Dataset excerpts
------
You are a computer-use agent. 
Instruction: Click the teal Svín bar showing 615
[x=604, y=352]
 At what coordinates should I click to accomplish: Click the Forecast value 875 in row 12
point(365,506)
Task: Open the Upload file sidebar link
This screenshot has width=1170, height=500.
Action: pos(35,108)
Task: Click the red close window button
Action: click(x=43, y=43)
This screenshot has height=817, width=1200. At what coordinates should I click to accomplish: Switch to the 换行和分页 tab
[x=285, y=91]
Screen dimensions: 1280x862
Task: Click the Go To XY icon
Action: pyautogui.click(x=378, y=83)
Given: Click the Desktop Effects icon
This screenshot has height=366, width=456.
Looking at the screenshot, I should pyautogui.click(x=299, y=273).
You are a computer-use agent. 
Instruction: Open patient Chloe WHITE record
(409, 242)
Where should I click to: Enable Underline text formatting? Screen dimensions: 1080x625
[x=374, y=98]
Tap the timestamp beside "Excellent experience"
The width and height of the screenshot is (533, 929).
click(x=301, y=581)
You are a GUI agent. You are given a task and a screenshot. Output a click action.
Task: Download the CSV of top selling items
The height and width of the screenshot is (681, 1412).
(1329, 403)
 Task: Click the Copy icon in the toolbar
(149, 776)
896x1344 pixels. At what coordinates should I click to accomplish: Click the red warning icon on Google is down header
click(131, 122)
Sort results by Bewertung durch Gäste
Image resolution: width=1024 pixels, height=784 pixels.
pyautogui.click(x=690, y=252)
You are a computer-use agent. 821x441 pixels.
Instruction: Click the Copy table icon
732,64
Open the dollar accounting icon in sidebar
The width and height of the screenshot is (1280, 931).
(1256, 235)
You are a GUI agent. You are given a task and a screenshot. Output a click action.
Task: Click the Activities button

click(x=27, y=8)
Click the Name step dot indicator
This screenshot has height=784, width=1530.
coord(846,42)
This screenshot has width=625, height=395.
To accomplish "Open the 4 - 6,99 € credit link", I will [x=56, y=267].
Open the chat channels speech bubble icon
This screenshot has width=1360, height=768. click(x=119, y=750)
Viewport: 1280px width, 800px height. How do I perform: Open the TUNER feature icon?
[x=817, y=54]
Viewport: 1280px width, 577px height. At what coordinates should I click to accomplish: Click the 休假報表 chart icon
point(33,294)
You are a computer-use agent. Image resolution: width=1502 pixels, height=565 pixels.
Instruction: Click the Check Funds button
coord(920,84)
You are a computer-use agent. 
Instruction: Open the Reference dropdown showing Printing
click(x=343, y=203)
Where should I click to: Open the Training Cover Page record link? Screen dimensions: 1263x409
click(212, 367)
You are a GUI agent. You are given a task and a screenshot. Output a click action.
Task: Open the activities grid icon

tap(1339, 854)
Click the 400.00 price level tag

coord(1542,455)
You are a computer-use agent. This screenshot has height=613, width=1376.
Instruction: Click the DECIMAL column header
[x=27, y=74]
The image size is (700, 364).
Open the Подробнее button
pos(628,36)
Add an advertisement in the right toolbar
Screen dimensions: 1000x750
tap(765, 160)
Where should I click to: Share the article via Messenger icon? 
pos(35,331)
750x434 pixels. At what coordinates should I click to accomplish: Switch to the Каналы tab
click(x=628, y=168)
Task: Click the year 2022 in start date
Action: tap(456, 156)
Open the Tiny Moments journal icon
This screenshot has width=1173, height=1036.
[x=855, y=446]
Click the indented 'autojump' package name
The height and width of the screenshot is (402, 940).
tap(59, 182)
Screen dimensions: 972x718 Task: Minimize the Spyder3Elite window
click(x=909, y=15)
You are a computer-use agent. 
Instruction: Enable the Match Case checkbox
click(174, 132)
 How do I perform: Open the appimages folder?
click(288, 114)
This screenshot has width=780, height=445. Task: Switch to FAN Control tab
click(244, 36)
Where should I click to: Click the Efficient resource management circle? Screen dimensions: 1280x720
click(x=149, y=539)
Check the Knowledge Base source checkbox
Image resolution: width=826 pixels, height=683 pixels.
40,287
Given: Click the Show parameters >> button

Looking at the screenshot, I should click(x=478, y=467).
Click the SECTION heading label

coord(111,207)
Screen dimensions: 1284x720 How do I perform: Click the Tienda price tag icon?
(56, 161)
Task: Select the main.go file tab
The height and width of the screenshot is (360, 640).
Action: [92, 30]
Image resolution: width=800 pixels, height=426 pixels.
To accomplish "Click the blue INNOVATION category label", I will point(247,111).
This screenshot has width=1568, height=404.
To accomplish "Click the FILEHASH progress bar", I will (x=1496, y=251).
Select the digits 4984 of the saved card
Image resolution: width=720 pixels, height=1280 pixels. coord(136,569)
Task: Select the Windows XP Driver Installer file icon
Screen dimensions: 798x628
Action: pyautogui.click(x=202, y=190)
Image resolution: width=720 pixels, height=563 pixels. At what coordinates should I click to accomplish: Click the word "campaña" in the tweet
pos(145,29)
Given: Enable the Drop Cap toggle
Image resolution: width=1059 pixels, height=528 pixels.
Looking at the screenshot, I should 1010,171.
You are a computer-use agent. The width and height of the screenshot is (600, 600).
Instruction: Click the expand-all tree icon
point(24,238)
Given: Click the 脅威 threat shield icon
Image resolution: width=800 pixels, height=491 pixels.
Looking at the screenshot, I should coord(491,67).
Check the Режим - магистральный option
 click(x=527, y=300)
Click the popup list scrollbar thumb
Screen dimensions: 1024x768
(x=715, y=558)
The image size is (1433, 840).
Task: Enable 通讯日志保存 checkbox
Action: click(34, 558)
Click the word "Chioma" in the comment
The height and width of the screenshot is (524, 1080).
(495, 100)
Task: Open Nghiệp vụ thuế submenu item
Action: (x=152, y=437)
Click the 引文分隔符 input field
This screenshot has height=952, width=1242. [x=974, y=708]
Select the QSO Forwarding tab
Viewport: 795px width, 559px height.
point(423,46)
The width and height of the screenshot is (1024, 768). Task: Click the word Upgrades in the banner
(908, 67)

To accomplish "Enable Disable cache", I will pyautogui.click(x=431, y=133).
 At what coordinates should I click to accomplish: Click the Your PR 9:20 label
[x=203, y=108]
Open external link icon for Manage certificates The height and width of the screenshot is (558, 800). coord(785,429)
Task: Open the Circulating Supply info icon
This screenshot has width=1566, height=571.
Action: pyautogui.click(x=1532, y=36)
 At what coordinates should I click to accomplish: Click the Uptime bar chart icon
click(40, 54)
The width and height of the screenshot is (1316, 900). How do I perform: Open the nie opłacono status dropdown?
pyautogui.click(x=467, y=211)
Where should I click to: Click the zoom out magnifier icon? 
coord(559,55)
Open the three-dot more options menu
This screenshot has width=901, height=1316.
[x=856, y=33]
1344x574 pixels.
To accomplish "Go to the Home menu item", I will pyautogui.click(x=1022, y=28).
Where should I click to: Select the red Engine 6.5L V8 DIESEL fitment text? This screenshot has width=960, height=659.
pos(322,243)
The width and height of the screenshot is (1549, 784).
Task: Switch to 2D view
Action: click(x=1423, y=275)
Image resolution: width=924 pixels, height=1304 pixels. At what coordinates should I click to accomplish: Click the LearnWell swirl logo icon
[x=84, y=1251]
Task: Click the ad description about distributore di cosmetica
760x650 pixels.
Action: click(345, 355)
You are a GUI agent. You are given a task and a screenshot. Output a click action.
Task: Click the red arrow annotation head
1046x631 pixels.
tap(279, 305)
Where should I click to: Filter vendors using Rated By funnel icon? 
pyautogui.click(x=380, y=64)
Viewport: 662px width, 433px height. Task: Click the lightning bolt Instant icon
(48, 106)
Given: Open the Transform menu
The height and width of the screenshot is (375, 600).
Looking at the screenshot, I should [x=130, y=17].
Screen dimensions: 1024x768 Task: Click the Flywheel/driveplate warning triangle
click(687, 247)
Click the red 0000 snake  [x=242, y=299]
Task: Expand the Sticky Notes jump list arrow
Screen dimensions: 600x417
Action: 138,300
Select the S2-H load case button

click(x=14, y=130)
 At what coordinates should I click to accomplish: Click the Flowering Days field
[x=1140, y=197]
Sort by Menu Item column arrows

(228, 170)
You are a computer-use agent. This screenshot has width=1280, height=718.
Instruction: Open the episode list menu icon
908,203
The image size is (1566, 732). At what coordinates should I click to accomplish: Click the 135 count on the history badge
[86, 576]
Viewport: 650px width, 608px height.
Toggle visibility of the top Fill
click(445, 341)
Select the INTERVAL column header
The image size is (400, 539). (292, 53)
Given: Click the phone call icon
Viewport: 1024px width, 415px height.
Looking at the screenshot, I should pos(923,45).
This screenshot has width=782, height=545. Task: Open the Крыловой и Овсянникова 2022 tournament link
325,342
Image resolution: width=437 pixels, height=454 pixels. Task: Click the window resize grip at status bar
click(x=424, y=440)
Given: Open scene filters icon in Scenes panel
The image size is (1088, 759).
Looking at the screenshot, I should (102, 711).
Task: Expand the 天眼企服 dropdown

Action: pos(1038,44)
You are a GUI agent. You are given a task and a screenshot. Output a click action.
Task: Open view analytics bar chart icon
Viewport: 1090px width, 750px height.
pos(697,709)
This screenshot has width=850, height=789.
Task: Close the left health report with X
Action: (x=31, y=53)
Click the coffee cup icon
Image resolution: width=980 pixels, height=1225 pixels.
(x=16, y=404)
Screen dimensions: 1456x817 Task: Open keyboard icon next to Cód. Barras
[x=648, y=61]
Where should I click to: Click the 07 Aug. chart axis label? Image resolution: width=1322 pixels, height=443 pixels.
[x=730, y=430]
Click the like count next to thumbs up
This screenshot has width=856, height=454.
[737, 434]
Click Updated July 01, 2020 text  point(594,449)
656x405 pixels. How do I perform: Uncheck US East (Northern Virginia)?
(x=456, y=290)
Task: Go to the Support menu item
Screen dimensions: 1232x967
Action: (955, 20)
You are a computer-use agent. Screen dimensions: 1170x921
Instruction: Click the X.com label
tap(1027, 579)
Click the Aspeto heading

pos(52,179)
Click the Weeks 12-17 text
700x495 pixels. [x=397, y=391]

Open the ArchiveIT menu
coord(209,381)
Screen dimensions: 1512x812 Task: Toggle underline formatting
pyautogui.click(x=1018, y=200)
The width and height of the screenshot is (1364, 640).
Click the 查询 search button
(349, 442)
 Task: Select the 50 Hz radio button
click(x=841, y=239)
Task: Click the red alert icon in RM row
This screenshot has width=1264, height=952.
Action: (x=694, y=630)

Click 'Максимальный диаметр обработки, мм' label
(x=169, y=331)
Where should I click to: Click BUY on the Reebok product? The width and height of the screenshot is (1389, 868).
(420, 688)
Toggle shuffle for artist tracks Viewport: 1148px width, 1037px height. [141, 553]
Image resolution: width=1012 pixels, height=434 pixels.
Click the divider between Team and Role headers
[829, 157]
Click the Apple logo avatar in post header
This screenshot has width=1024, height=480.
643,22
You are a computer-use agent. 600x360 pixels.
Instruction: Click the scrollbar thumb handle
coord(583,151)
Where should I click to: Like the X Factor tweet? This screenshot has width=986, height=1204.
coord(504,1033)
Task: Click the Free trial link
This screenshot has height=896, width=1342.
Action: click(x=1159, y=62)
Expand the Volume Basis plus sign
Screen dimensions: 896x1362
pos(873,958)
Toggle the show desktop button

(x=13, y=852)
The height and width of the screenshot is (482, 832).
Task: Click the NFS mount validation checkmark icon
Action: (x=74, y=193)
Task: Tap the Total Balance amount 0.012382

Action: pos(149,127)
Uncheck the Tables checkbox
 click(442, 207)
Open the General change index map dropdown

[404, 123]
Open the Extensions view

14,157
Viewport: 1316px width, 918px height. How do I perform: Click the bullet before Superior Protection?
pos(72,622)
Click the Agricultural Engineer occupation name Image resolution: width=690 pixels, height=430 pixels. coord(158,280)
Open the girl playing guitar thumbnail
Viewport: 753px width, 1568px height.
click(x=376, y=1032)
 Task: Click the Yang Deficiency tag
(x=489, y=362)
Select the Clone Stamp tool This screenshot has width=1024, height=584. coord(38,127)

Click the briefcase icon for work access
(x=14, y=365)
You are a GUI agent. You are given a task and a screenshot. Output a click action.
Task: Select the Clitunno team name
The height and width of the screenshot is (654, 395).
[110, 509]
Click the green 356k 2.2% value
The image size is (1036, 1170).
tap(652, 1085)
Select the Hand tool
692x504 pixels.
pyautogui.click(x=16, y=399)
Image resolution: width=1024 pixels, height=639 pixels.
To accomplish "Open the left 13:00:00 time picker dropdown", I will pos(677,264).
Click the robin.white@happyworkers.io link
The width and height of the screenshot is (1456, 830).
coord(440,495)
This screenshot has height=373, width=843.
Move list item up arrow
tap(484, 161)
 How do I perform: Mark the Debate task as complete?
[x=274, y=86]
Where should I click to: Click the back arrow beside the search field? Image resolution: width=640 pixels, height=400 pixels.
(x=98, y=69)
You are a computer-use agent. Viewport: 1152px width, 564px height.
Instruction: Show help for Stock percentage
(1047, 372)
------
**Action item**: All lines of the entries above where "will" turns up should be reported.

**Task response**:
To accomplish "Open the 4 - 6,99 € credit link", I will [x=56, y=267].
To accomplish "Click the blue INNOVATION category label", I will point(247,111).
To accomplish "Click the FILEHASH progress bar", I will (x=1496, y=251).
To accomplish "Enable Disable cache", I will pyautogui.click(x=431, y=133).
To accomplish "Go to the Home menu item", I will pyautogui.click(x=1022, y=28).
To accomplish "Open the left 13:00:00 time picker dropdown", I will pos(677,264).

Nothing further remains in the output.